My Dearest Kirk,
Son, I want you to listen to Me, and I need you to hear what I say. You need to calm the “F” down on this whole creationism theory. I want you to understand that it is okay to be both religious and smart.
And I want you to know how sorry I am for making you spend 7 seasons with Alan Thicke.
Look, I understand. You and your fellow Creationists are frustrated by the “proof” scientists bring to the whole evolution argument, and that The Origin of Species is written better than the entire Left Behind series. But trust me, it’s alright that man has evolved. If anything, it shows a real level of creativity on My part. To start from single-celled organisms and eventually have creatures like Joan Rivers and Donald Trump.
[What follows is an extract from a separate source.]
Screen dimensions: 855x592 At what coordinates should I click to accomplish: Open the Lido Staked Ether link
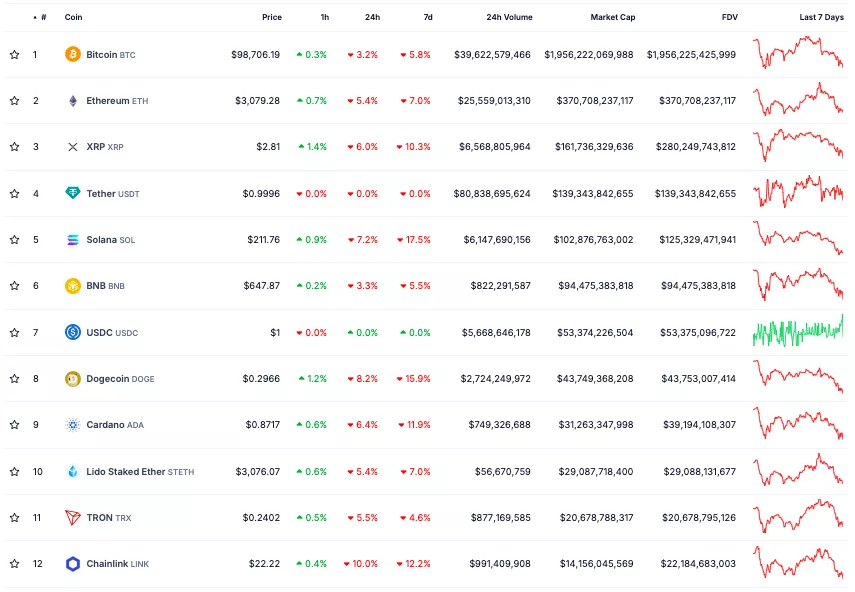pyautogui.click(x=125, y=471)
That takes skill, my son…
Look, maybe you’re worried that if more people accept evolution and Chuck Darwin’s words, that will somehow displace you from being one of my flock. Or maybe you’re just pissed-off that Leo DiCaprio ended being the one who became an A-lister. Regardless, I have room at the top for all who do good in this life; whether they believe in creationism, Darwinism, or even modernism. But Fred Phelps and his followers can still fuck off!
Relax, Kirk. Enjoy your family, your royalty cheques, and your re-runs of “Growing Pains” on TV Land. You’ve earned them all.